Materials and Methods
Reagents
Purified recombinant human C5a was purchased from Sigma-Aldrich. DBP was purified from human plasma and purchased from Biodesign International. BSA, goat IgG, ionomycin, DNase I, chondroitinase AC, and zymosan A (yeast cell walls from Saccharomyces cerevisiae) were obtained from Sigma-Aldrich. The protease inhibitors PMSF and 1,10-phenanthroline were purchased from Sigma-Aldrich, whereas Pefabloc SC and E-64 were purchased from Roche Applied Science. Polyclonal Abs to CD44 and annexin A2, directed against a specific peptide epitope, were produced in goats. The affinity-purified Abs, CD44 (N-18) and annexin A2 (C-16) and their corresponding peptide Ags (Ag blocking peptide) were obtained from Santa Cruz Biotechnology. Polyclonal anti-DBP was purchased from DiaSorin and then affinity-purified using immobilized DBP. Monoclonal anti-DBP (MAK-89) was a generous gift from the late Dr. J. Haddad (University of Pennsylvania, Philadelphia, PA). Sterile, pyrogen-free water, HBSS, PBS, RPMI 1640, and 1 M HEPES solution were purchased from Mediatech.
Isolation of human blood products
Neutrophils, serum, and plasma were isolated from the venous blood of healthy, medication-free, paid volunteers who gave informed consent. The Institutional Review Board of Stony Brook University approved this procedure. These procedures have been described in detail previously (15).
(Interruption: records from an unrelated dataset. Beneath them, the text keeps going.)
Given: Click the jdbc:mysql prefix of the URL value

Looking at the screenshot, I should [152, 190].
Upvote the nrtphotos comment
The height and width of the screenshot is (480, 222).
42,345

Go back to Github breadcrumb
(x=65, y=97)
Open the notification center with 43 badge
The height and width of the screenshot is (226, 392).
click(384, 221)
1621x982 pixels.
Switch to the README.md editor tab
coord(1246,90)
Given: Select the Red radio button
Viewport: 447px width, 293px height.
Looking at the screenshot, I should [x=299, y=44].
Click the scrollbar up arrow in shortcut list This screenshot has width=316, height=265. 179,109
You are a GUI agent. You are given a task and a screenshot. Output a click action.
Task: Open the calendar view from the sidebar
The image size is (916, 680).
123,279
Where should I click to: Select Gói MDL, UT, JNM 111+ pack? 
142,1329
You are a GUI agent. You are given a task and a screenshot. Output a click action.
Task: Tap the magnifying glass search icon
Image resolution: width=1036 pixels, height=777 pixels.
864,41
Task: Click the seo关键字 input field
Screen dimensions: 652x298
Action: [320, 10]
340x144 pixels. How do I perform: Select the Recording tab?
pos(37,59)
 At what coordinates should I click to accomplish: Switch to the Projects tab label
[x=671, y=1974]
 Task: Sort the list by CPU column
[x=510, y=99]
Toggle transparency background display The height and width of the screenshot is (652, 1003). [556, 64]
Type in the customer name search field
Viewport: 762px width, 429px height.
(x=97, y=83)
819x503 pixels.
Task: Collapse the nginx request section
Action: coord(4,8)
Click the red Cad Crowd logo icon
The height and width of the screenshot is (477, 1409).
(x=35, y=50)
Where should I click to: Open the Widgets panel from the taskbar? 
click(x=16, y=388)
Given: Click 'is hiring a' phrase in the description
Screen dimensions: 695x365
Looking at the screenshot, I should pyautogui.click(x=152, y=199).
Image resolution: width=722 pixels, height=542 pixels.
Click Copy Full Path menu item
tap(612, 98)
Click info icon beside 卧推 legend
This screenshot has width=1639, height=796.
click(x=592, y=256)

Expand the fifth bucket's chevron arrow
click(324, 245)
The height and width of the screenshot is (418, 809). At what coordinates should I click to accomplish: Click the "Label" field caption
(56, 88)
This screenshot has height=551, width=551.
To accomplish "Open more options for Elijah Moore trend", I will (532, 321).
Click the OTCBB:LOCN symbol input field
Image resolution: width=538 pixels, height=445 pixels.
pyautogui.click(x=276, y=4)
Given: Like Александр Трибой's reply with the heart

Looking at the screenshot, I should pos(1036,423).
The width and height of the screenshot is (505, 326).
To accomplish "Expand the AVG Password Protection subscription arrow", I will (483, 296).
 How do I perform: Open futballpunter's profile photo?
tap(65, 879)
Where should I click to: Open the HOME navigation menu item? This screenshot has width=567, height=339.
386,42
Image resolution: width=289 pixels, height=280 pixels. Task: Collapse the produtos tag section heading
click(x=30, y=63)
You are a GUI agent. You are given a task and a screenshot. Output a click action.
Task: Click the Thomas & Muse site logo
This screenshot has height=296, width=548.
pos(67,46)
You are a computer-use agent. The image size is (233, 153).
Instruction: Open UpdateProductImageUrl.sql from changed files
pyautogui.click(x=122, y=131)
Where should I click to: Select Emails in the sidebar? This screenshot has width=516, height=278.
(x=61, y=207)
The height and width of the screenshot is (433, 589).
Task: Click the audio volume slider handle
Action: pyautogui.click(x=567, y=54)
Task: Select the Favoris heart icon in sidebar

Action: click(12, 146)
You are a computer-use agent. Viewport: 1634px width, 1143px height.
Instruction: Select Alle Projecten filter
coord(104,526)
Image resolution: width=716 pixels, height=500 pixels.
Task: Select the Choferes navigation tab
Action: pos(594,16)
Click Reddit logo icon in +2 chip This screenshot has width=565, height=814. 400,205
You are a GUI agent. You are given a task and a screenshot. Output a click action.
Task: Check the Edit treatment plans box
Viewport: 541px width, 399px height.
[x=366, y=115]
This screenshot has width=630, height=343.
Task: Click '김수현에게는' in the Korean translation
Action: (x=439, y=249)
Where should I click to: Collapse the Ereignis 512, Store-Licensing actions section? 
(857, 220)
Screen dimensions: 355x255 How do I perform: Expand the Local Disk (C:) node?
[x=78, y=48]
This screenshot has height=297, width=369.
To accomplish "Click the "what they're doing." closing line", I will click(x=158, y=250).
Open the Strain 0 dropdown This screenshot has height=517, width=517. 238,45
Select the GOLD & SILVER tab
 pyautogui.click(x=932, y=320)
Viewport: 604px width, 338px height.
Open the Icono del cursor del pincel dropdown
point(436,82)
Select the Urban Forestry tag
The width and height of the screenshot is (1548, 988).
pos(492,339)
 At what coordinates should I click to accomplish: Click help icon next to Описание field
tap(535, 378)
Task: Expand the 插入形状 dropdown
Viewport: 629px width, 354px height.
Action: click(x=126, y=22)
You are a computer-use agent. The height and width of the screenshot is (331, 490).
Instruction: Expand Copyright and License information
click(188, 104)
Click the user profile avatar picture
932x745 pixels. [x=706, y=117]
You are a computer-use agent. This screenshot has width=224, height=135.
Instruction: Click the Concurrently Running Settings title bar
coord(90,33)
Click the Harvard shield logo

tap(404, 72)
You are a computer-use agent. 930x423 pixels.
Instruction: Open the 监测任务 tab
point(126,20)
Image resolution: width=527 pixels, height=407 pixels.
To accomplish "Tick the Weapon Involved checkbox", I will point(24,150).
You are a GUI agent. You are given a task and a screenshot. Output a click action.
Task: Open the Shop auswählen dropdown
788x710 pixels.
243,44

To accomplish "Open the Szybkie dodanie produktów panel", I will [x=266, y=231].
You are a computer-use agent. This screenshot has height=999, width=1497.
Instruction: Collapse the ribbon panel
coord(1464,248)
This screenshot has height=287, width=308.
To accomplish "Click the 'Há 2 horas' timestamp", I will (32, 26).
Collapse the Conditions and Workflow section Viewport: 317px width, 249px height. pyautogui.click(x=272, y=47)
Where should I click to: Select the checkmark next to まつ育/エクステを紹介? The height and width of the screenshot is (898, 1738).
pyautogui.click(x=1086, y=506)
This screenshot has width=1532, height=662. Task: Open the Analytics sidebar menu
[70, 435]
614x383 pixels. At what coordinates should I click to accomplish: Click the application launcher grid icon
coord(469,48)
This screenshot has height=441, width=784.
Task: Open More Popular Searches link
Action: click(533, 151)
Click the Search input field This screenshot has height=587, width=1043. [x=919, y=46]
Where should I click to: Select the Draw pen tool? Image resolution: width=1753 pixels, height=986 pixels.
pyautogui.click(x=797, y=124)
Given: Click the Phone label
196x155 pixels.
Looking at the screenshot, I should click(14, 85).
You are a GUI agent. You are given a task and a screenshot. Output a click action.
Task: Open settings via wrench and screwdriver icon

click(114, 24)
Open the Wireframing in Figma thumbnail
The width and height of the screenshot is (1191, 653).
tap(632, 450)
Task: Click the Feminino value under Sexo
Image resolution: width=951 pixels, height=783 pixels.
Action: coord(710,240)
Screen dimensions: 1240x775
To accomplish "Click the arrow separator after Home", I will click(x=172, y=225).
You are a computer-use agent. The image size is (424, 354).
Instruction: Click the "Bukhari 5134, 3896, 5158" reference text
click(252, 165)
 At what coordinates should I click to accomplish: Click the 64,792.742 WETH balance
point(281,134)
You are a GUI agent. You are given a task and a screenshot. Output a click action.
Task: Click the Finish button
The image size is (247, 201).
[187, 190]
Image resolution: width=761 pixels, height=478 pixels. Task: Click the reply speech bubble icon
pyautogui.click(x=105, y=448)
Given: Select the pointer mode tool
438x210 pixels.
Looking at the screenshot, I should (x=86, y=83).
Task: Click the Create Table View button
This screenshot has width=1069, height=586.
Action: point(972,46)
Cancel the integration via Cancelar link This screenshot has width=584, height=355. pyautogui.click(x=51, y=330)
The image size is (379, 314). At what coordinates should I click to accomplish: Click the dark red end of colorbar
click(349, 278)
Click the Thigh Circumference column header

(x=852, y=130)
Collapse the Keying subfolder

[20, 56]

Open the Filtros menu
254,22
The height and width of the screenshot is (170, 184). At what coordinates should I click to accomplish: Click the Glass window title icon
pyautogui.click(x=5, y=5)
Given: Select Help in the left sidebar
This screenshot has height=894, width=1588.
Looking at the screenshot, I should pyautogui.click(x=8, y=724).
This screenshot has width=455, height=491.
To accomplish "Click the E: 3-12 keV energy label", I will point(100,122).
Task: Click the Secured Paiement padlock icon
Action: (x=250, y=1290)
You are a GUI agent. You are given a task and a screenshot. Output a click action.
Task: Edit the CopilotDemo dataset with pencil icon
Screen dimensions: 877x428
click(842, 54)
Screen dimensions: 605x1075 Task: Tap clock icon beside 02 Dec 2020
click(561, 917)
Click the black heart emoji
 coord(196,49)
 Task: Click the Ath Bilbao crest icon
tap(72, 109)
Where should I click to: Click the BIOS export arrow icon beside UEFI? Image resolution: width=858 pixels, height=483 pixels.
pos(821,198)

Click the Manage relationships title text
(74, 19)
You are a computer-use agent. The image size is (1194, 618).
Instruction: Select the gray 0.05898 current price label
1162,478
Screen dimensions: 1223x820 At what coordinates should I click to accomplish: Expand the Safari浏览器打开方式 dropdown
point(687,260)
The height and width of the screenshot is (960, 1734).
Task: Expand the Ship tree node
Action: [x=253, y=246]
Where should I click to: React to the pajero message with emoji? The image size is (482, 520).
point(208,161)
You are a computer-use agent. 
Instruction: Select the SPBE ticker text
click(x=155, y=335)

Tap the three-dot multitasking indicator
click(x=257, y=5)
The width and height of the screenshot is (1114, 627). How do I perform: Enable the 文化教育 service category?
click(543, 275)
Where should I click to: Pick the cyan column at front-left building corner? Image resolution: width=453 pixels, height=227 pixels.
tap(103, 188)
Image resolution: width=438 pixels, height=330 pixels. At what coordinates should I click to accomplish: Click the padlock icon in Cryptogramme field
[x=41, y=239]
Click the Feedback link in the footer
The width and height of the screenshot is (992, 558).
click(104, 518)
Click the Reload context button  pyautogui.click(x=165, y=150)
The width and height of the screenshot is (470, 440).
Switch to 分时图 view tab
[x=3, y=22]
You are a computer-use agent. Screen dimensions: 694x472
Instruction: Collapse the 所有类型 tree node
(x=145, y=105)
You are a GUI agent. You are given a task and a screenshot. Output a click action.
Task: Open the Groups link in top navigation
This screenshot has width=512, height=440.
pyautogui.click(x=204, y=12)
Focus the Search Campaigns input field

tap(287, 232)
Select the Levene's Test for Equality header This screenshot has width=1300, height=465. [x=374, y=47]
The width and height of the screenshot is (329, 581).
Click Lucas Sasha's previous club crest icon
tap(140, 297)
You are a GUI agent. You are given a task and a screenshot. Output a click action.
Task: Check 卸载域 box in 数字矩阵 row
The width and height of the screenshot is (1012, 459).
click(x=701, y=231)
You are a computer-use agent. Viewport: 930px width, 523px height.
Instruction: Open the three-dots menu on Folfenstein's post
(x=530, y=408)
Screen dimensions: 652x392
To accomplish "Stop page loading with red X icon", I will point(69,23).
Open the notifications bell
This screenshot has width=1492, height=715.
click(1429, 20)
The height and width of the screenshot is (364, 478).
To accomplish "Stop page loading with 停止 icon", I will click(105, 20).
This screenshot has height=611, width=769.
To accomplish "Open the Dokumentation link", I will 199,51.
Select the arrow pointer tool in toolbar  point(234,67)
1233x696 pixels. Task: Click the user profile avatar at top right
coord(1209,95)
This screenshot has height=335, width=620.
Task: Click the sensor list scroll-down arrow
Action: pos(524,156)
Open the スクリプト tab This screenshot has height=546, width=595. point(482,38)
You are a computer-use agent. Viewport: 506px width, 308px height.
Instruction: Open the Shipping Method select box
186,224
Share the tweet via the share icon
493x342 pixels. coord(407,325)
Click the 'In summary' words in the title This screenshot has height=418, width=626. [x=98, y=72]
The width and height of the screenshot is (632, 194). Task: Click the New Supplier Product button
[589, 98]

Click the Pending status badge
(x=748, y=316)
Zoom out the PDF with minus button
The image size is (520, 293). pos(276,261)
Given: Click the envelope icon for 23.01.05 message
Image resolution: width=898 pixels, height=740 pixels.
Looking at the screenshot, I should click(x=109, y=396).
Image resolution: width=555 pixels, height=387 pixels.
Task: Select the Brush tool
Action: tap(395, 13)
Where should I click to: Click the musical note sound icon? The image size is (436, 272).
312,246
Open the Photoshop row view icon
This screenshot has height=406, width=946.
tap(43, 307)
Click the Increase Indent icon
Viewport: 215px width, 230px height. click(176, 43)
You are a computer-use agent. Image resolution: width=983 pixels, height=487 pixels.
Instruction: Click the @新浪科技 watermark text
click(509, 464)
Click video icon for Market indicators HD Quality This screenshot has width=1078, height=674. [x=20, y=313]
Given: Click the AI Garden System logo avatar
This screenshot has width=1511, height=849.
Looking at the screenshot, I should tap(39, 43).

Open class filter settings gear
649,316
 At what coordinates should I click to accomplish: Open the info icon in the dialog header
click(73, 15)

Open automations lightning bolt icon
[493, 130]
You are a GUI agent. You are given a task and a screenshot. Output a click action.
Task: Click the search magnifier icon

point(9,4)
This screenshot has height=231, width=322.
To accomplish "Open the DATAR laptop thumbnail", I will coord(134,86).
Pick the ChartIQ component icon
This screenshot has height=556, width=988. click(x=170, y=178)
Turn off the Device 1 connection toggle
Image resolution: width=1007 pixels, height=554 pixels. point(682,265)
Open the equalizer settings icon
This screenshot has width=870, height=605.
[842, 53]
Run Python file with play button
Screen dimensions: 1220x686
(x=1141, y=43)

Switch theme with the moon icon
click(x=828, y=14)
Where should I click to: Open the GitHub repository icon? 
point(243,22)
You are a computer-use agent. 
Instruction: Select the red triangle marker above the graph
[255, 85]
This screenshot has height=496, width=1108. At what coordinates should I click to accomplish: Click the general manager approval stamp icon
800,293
In vitro culture of U937 cells
U937 cells were originally obtained from the American Type Culture Collection and transfected with either the human C5a receptor or the empty plasmid vector as detailed previously (16). U937 cells were cultured at 37°C, 5% CO2 in RPMI 1640 containing 10% FBS (HyClone) and 400 μg/ml active G418 (Invitrogen Life Technologies) and maintained at a density between 2 × 105 and 1.5 × 106/ml.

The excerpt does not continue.